At 51 acres the CGBC is home to 16 different gardens and plant collections, including the historical Bamboo Farm, planted over 100 years ago. The garden boasts ornamental gardens, trails and a rocky cascading waterfall, and in December the garden runs a holiday light display with hot chocolate and visits with Santa. CGBC is part of the University of Georgia College of Agricultural and Environmental Sciences. Tickets range from $3 to $5 and the garden is open Monday to Friday 8am to 5pm, Saturday 10am to 5pm and Sundays noon to 5pm. CGBC is 25 minutes from Savannah by car.
This large and popular Savannah park caters for everyone. The focal point is the impressive two-level white cast-iron fountain made famous by the movie Midnight in the Garden of Good and Evil. Children will be able to burn off energy running through the 30-acre park or in one of the two playgrounds. On Saturdays, locals and visitors alike relish the fresh flowers and produce. Breakfast and lunch can be enjoyed in the park cafe. Within Forsyth Park is the Garden of Fragrance, a small secluded spot originally built for people of limited sight. Make sure to stop by and sit in the gazebo before the garden gates are locked at 2pm.
One of Savannah’s oldest squares, it was one of the original six laid out in 1734. The tree-lined square is a fantastic spot in which to sit and people watch after grabbing food from one of many express eateries nearby. Along with people watching it has views of the Lucas Theater, built in 1921; and the Olde Pink House – so named because it is in fact, pink.

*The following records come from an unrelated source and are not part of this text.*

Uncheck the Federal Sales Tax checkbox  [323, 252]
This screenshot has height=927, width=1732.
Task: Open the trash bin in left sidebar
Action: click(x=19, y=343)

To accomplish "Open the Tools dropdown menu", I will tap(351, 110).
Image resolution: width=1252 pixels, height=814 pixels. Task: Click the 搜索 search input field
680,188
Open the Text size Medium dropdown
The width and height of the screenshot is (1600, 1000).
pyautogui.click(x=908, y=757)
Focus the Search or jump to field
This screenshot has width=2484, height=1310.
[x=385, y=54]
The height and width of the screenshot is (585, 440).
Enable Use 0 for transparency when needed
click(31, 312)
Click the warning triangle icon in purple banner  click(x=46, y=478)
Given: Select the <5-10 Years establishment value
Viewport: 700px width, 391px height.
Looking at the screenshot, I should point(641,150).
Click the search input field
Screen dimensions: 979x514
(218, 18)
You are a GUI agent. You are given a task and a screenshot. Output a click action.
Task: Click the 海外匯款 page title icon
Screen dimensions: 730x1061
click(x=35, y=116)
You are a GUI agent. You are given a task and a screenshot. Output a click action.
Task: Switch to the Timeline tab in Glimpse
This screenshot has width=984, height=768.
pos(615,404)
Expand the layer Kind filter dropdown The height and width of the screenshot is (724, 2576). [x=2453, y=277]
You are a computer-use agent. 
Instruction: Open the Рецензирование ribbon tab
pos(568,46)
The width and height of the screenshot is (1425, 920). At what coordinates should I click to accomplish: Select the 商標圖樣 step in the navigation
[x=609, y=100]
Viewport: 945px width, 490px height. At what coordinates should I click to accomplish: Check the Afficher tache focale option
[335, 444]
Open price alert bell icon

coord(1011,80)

One of the few surviving 18th-century buildings, today it is a popular restaurant that is also supposedly haunted. North of the Historic District at the intersection of Abercorn and East St Julian Streets, it is not far from River Street.
Morrell Park runs along the Savannah River and is next to the Olde Harbor Inn. Within the park are two monuments. The first is the touching Waving Girl statue honoring Florence Martus, who greeted every ship that sailed into port (the reason why she did remains a mystery). The other statue is the Olympic Yachting Cauldron, which represents the 1996 Olympic yachting events that were held in Savannah. It’s a perfect little oasis to get away from the crowds of River Street and watch the ships coming in and out of the harbor.
Nestled on the banks of the Ogeechee River with giant oaks and Spanish moss is this 1,725-acre park. The main draw is the preserved earthwork fortification of the Confederacy, where history buffs can explore the grounds with bomb-proof barracks, cannons, a furnace, palisades and a museum. A large picnic area with fantastic river views and a playground for the kids makes it ideal for families. There are a variety of educational programs on topics such as soldier life that run throughout the week. The park is open from 7am to 10pm (the historic site is open from 8am to 5pm), and is 45 minutes from Savannah by car.